- [Documentfragment]
* * * * * * *
René Stappaerts werd geboren in Retie op 23 augustus 1918 en stierf in Holsbeek op 26 november 2013.
Hij groeide op in een groot boerengezin en kwam in 1938 in dienst van de Gemeentelijke Lagere Jongensschool van zijn geboortedorp. In 1970 werd hij tot schoolhoofd benoemd en bleef dat tot het voorjaar van 1976.
Als onderwijzer en directeur was René Stappaers een man die van dichtbij de sterke evolutie in het onderwijs volgde en voortdurend bekommerd was om de kwaliteit van het onderwijs, de goede sfeer en verstandhouding binnen de schoolgemeenschap.
Naast zijn met zorg uitgeoefende onderwijstaak, was René Stappaerts vanaf 1941 op diverse terreinen van het socio-culturele werk actief.
Tot 1960 gaf hij landbouwavondlessen. Als secretaris van de 'Veebond' en de 'Veeziektebestrijding', als staalnemer van de 'Bodemkundige Dienst' en als correspondent van de 'Dienst voor Landbouwstatistiek', was hij in staat aan vele Kempense boeren waardevolle inlichtingen en adviezen te geven over de ontwikkeling van de landbouw en de uitoefening van hun beroep.
* * * * * * *
- [Uittreksel uit dataset]
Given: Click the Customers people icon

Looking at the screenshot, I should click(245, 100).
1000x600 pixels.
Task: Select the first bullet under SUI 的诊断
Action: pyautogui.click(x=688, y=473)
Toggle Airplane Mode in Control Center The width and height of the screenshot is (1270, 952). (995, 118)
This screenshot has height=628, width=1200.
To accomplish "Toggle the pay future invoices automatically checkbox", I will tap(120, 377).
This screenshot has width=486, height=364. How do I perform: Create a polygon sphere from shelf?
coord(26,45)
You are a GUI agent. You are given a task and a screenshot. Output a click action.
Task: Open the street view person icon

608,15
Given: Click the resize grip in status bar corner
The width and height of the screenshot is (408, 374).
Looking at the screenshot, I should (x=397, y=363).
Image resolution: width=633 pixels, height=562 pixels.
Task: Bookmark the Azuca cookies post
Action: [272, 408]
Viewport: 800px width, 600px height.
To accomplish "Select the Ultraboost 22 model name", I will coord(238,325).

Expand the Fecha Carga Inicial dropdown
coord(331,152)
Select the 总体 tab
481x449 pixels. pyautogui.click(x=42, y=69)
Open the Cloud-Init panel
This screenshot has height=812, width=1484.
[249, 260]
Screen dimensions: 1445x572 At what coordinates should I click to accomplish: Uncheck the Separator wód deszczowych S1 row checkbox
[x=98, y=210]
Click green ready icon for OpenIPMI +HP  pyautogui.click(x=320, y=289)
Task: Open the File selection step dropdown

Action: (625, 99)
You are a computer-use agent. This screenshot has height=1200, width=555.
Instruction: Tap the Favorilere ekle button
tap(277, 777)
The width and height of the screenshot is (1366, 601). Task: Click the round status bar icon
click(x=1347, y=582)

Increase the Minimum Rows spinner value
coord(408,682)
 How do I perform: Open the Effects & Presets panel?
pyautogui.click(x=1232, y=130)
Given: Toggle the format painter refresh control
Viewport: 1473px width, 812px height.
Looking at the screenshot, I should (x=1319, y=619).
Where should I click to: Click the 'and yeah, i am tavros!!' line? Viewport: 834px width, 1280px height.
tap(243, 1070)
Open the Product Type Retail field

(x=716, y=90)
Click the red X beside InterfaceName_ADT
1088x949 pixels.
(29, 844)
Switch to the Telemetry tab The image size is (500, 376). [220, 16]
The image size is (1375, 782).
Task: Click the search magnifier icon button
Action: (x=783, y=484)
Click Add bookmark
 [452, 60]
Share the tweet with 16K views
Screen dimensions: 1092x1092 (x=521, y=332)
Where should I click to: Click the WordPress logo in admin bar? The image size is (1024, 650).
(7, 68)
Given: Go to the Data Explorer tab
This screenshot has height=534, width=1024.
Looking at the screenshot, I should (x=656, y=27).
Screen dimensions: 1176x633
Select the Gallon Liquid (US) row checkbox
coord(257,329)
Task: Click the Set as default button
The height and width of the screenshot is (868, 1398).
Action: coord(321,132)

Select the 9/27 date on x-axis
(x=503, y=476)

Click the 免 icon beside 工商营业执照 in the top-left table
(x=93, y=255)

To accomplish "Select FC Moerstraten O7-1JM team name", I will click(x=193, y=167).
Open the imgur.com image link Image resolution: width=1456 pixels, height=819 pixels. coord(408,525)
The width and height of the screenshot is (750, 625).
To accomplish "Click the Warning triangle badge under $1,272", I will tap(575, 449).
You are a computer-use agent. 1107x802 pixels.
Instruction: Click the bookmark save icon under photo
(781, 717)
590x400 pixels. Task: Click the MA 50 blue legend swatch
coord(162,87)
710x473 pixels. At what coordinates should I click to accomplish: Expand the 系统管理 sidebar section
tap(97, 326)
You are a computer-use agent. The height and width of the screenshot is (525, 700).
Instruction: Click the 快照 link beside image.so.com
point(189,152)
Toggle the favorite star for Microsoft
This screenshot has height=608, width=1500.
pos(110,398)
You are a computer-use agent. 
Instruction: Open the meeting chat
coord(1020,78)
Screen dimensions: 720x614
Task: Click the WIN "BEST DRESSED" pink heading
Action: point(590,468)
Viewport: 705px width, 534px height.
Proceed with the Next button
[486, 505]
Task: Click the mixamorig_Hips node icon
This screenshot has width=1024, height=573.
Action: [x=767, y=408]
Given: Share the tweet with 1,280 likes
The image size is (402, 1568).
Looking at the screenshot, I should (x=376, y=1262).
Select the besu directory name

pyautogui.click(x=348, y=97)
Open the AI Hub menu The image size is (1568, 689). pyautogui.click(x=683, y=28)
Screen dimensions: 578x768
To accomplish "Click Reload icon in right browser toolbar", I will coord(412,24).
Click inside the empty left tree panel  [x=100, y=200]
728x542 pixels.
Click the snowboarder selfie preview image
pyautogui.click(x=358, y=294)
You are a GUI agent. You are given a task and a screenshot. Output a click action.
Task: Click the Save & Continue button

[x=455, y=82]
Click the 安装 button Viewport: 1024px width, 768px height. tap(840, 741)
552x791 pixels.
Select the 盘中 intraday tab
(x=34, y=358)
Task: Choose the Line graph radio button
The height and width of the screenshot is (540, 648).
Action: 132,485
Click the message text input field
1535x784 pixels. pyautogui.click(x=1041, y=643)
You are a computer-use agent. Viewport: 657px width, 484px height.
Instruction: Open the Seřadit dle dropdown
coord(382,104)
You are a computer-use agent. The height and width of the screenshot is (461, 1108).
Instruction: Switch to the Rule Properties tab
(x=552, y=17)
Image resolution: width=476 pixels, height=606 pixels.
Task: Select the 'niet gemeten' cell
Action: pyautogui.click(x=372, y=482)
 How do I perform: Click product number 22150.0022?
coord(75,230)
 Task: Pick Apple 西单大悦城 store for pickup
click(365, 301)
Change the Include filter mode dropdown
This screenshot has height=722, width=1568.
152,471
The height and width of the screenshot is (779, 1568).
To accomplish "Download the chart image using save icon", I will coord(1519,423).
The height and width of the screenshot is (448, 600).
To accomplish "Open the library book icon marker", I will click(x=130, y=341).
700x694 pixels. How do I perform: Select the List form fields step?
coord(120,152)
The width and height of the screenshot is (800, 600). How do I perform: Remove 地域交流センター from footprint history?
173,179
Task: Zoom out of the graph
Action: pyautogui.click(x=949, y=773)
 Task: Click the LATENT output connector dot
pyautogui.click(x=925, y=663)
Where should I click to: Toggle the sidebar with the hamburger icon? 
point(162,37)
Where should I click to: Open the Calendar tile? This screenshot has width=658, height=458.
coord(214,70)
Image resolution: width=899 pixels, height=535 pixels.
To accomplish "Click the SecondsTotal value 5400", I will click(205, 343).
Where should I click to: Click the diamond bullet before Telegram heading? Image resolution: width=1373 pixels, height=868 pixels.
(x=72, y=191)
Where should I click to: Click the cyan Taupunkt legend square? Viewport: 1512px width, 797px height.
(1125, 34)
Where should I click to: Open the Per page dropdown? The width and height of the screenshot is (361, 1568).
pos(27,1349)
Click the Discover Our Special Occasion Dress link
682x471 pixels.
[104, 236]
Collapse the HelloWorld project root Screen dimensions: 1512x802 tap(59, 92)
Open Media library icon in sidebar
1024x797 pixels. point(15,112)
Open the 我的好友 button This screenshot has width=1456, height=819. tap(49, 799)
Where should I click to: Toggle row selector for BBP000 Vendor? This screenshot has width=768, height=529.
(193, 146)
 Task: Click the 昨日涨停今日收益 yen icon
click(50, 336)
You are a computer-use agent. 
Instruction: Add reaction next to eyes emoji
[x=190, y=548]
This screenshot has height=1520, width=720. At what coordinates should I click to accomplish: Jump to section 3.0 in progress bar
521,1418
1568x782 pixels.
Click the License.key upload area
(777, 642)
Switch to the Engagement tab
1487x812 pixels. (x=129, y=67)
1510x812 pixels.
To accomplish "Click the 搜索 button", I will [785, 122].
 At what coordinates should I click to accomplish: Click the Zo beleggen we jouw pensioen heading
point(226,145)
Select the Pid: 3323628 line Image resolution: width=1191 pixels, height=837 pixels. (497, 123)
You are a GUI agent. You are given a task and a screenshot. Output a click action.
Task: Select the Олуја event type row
* * * * * * *
- [Opdrachten]
A) Kun je uit de levensschets van René Stappaerts het gedeelte vanaf "René Stappaerts werd" tot en met "voorjaar van 1976." woordelijk overnemen?
B) Kun je de levensschets van René Stappaerts voortzetten, aansluitend op de laatste zin?

- [Opgeloste opgaven]
A)
René Stappaerts werd geboren in Retie op 23 augustus 1918 en stierf in Holsbeek op 26 november 2013.
Hij groeide op in een groot boerengezin en kwam in 1938 in dienst van de Gemeentelijke Lagere Jongensschool van zijn geboortedorp. In 1970 werd hij tot schoolhoofd benoemd en bleef dat tot het voorjaar van 1976.

B)
Een hele 'carrière' bouwde René Stappaerts op in de BGJG, nu de Gezinsbond. In 1949 kwam hij in het plaatselijk bestuur, in 1963 werd hij plaatselijk voorzitter. Zijn verkiezing tot lid van het Gewestelijk Comité, de Algemene Vergadering te Brussel en het Dagelijks Bestuur van het gewest Turnhout, volgde vanaf 1964. In 1975 werd hij gewestsecretaris van de BGJG en nam die taak waar tot september 1990.
Toen op het einde van de jaren 60 op vele plaatsen geijverd werd voor o.a. cultuurraden, behoorde René Stappaerts tot de initiatiefnemers en medeoprichters van de Retiese cultuurraad. Als lid van het Edward Sneyersfonds, werkte hij in 1972 mee aan de heruitgave van de 'Geschiedenis van Retie' en in 1985 aan de publicatie van 'Edward Sneyers-Gedenkboek'.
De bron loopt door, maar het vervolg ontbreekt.